# [Exercise directions]
Would you return each record that follows word for word, without its pictures?

[Stored items]

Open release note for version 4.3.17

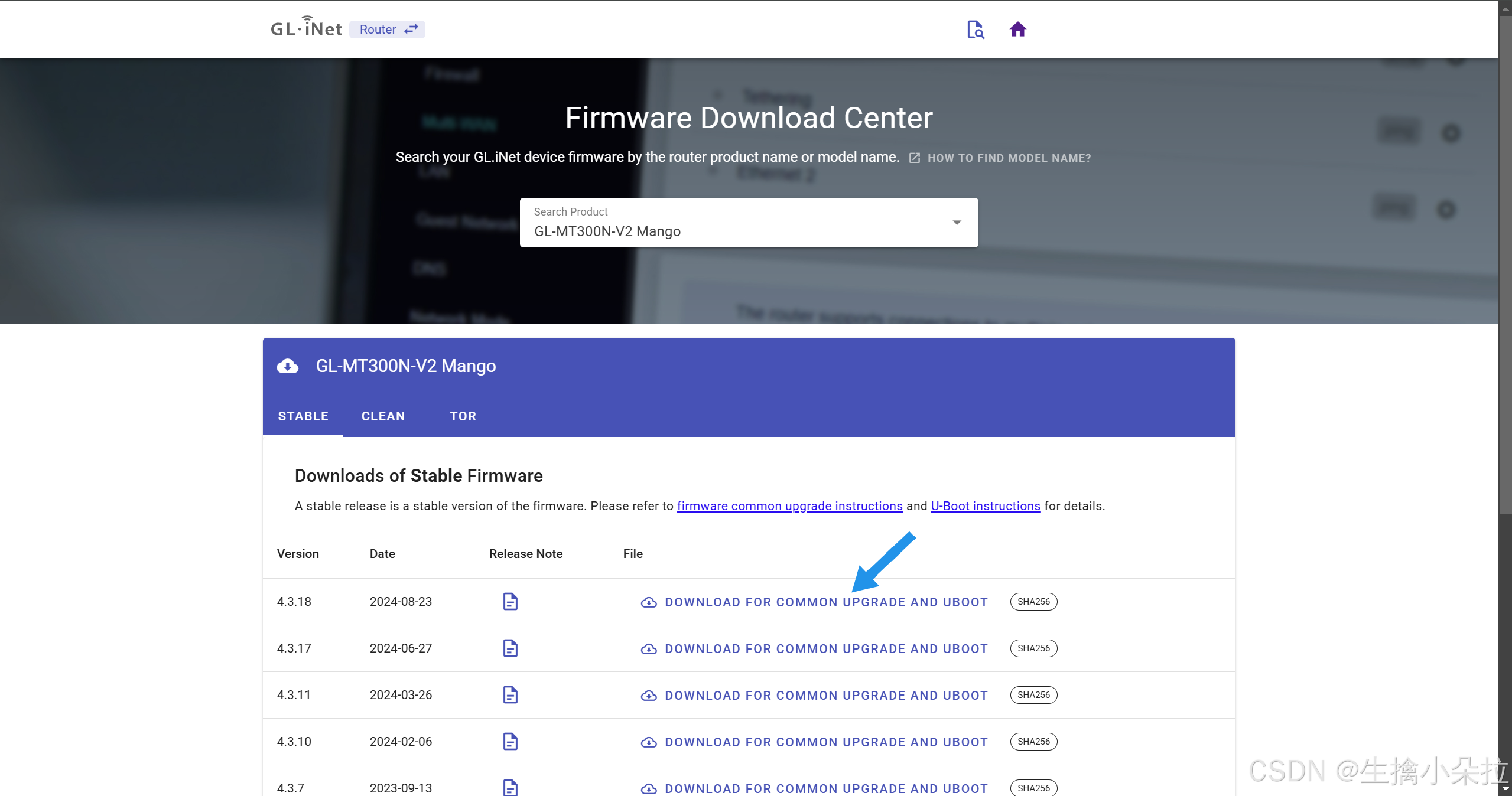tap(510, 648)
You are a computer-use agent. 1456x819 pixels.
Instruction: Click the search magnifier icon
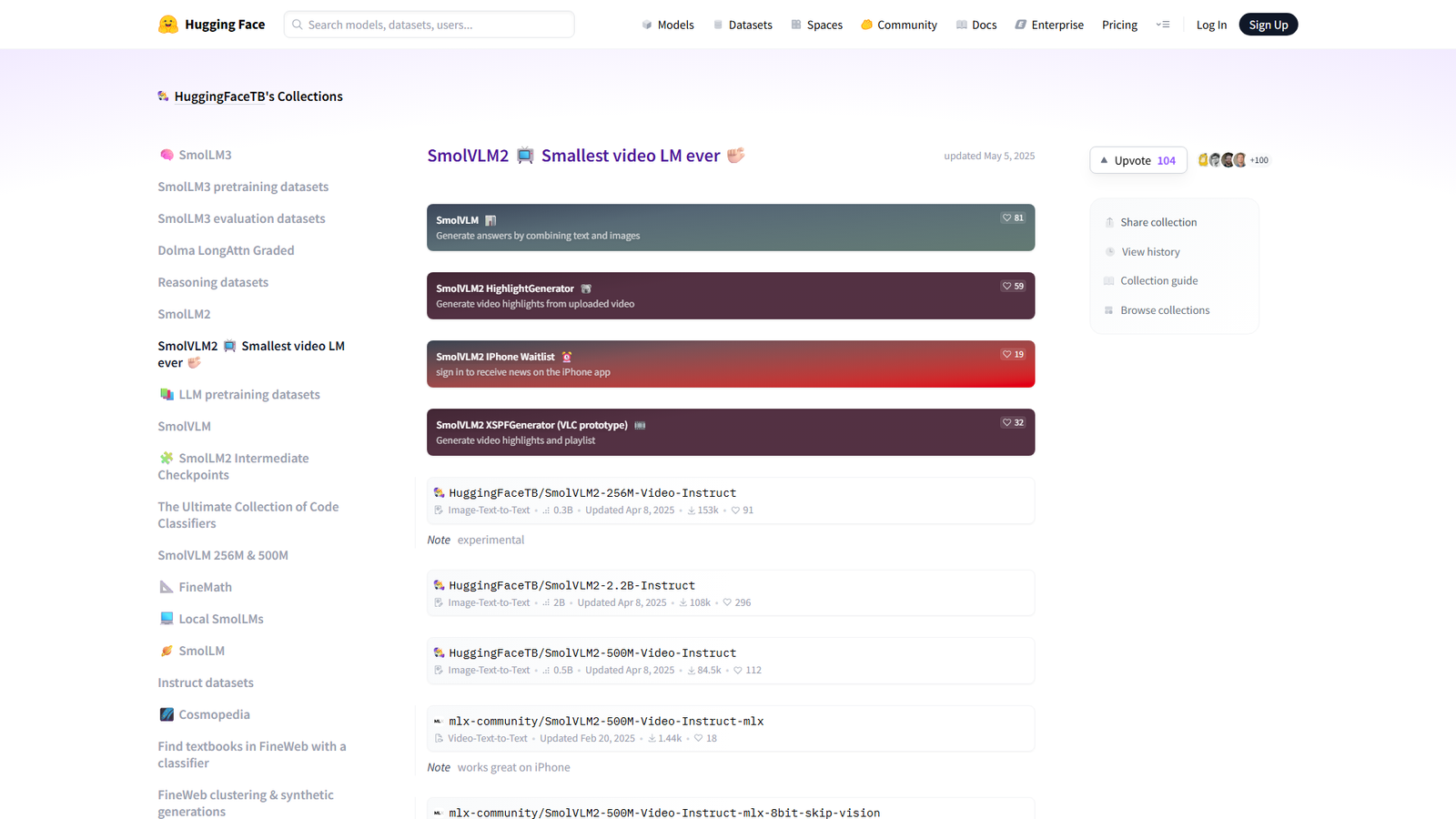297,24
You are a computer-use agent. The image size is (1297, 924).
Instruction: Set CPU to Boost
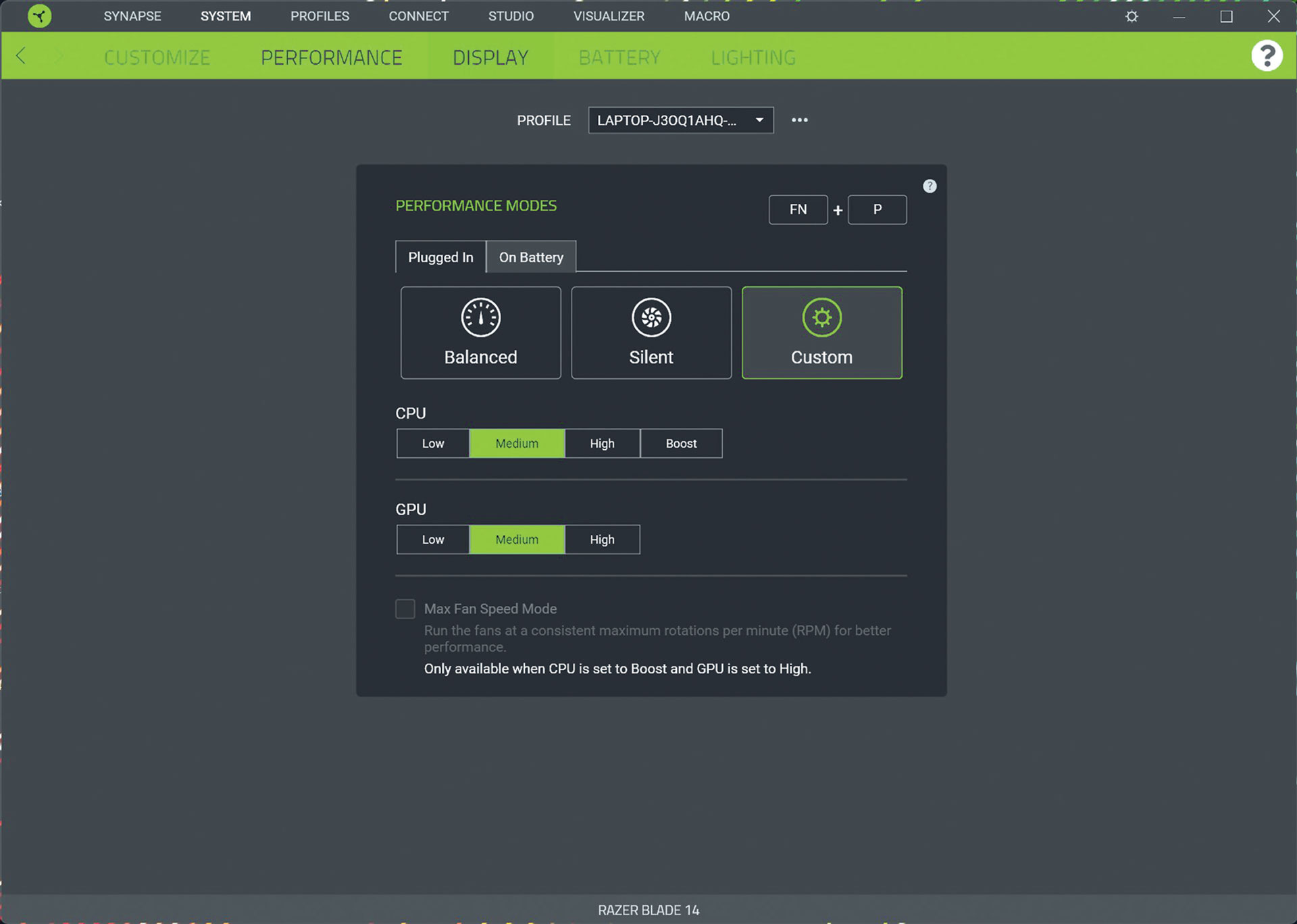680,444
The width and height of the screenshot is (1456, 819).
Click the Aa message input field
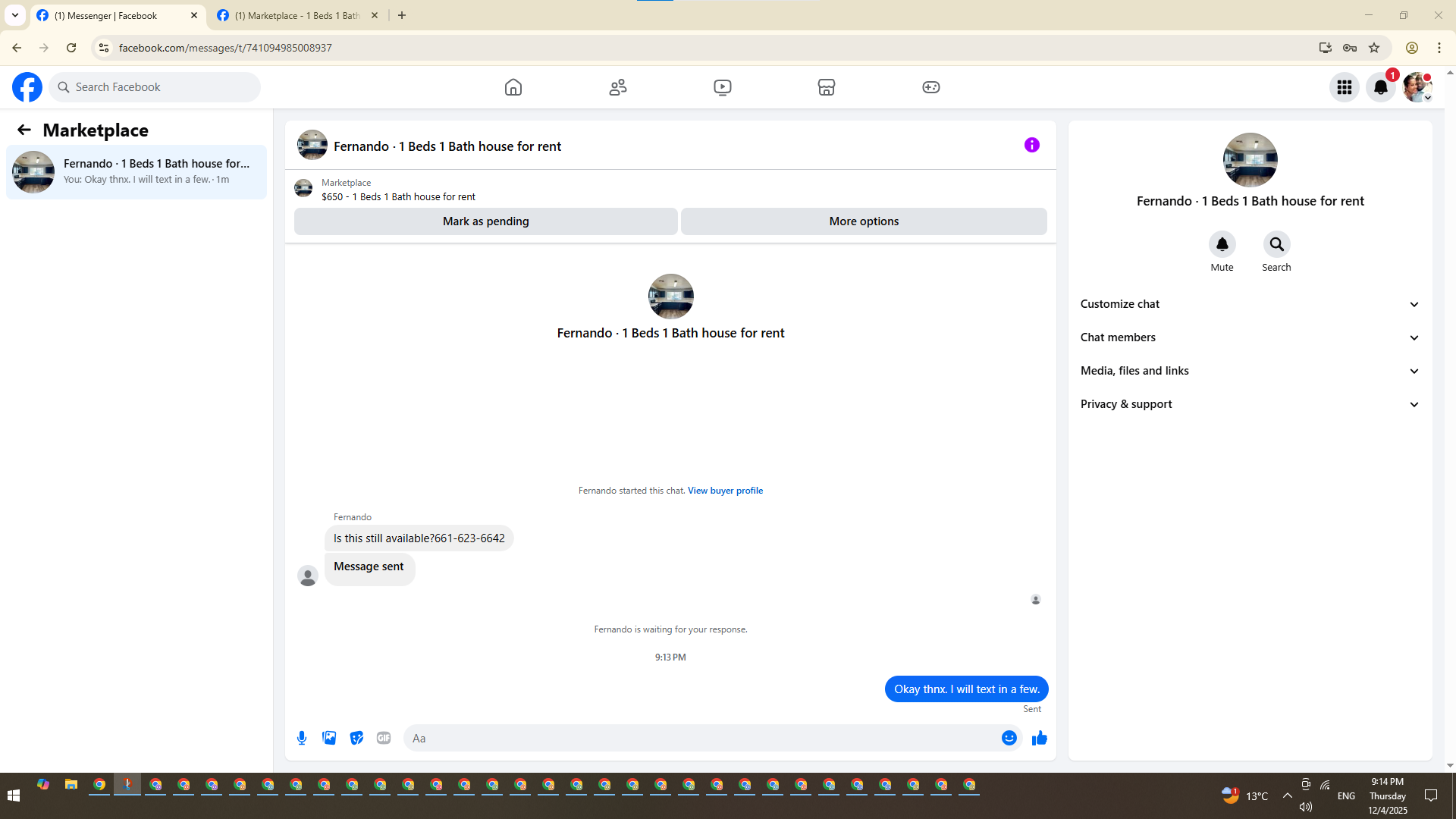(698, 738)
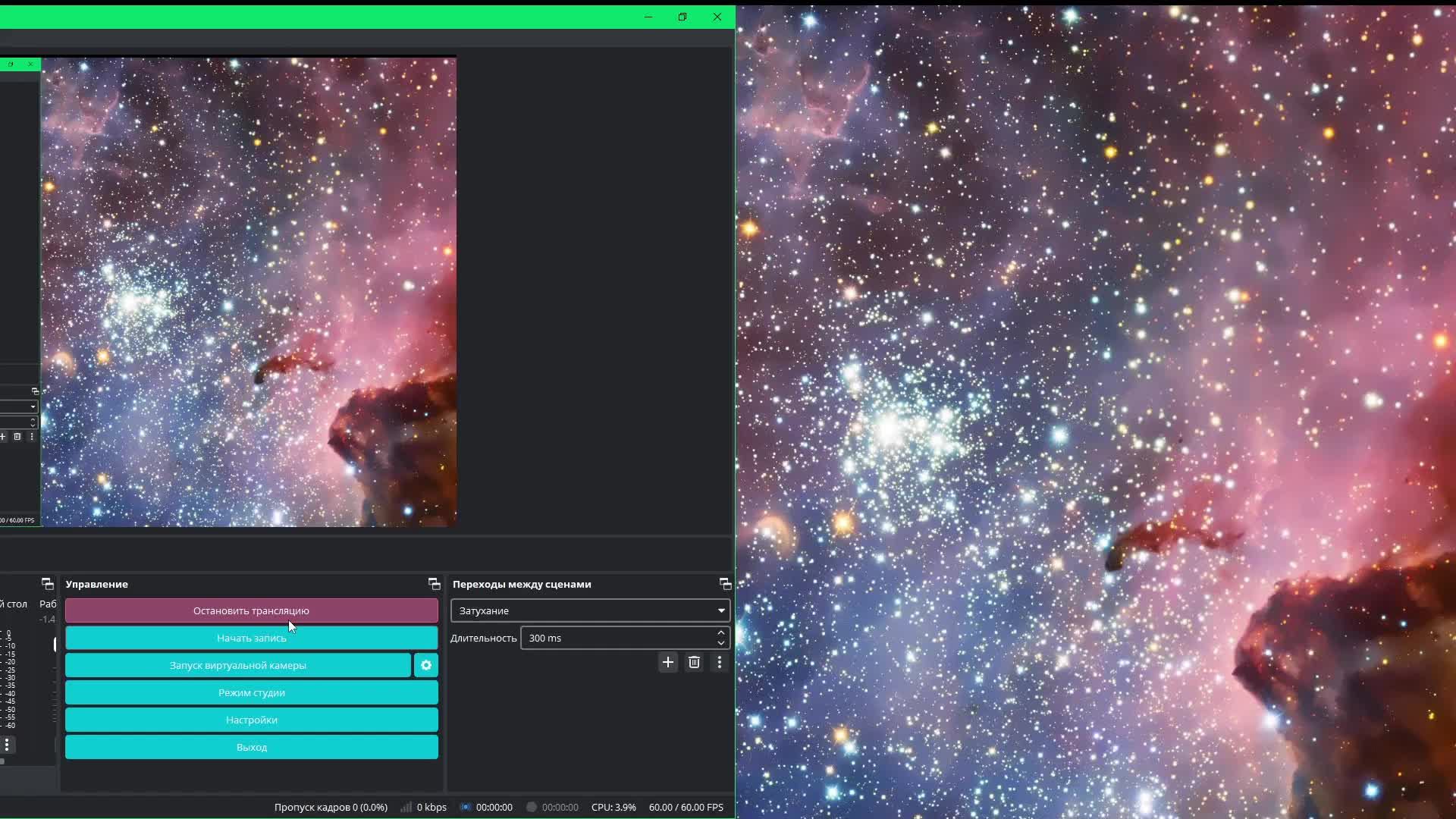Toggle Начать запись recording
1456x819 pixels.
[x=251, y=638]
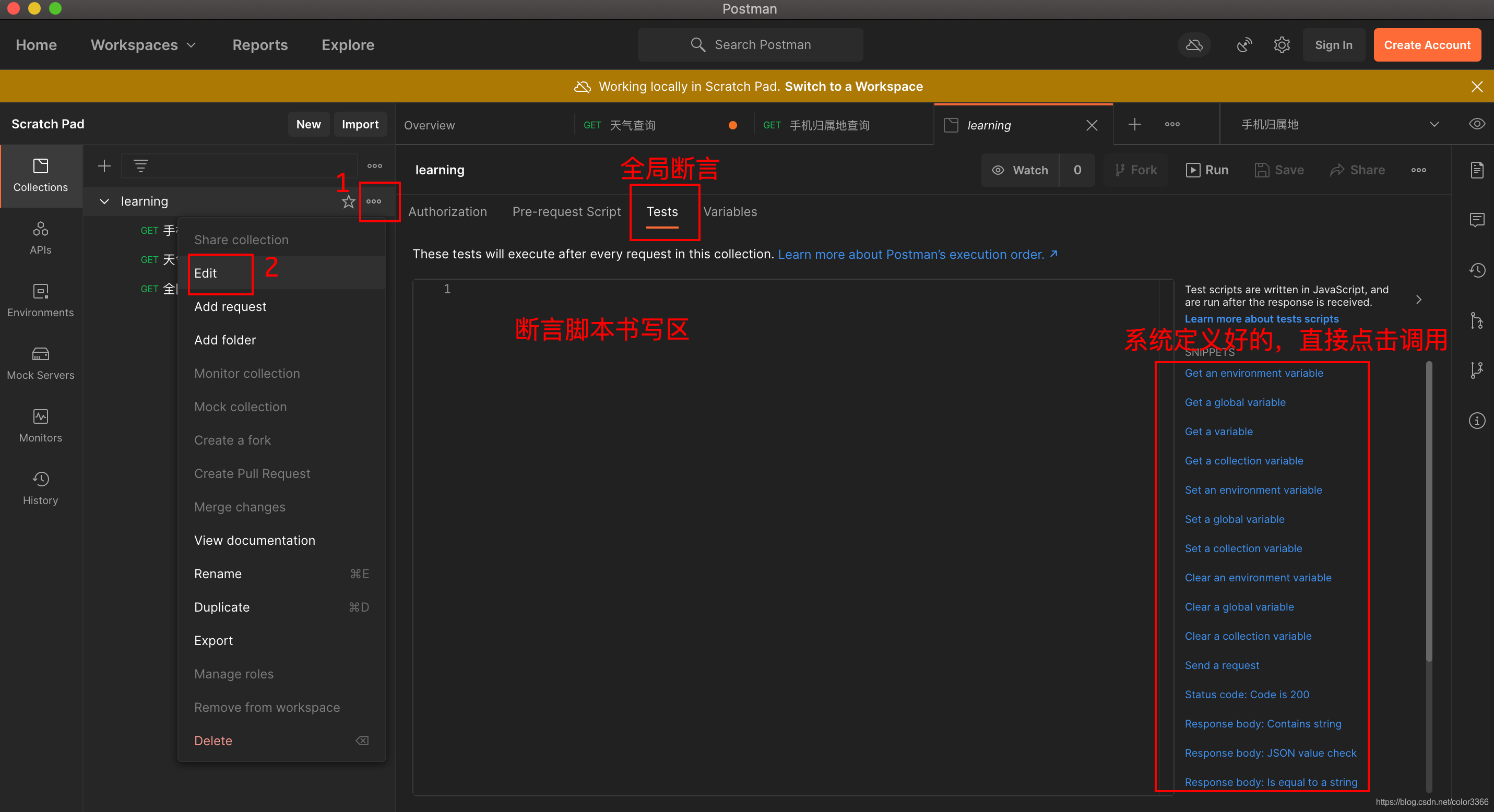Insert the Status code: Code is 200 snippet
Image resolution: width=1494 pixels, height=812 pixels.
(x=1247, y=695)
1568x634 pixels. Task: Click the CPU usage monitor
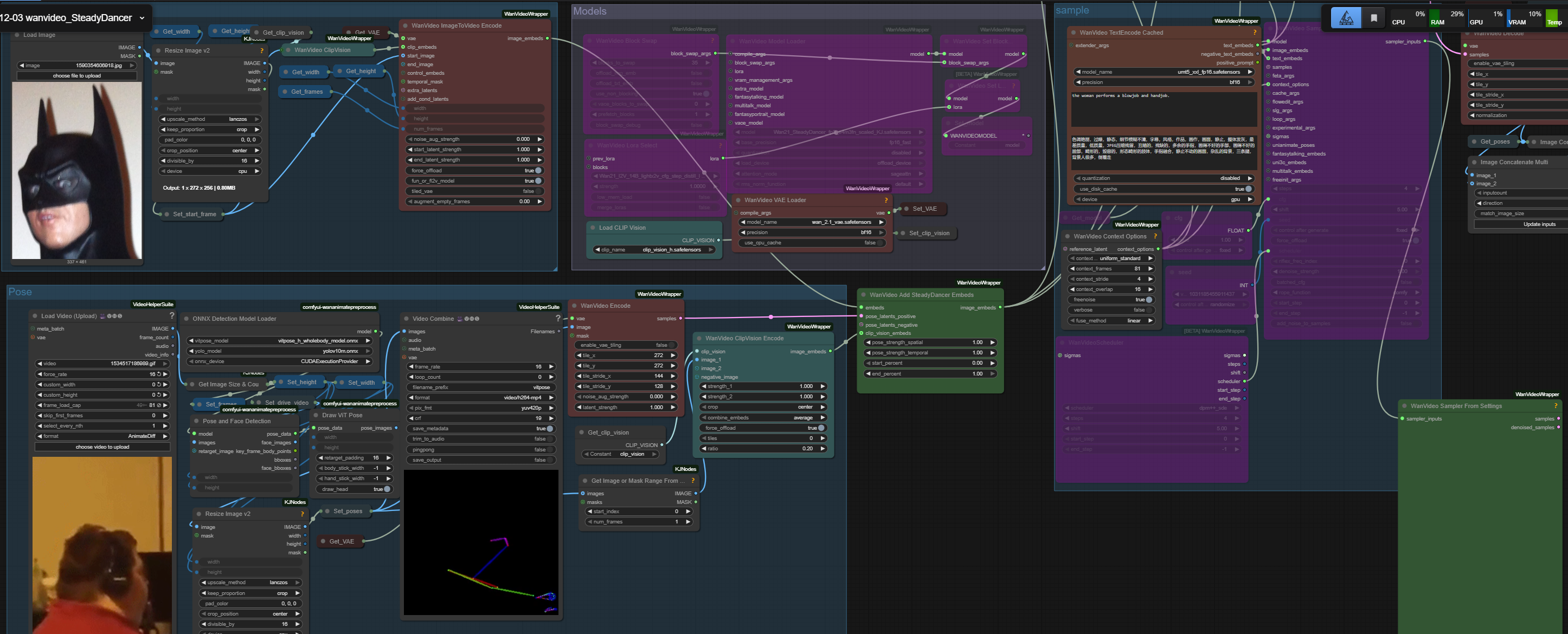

# [Output for this task]
Open release note for version 4.3.17

tap(510, 648)
You are a computer-use agent. 1456x819 pixels.
Instruction: Click the search magnifier icon
297,24
You are a computer-use agent. The image size is (1297, 924).
Instruction: Set CPU to Boost
680,444
The width and height of the screenshot is (1456, 819).
Click the Aa message input field
(698, 738)
Toggle Начать запись recording
1456x819 pixels.
[x=251, y=638]
Insert the Status code: Code is 200 snippet
Image resolution: width=1494 pixels, height=812 pixels.
(x=1247, y=695)
1568x634 pixels. Task: Click the CPU usage monitor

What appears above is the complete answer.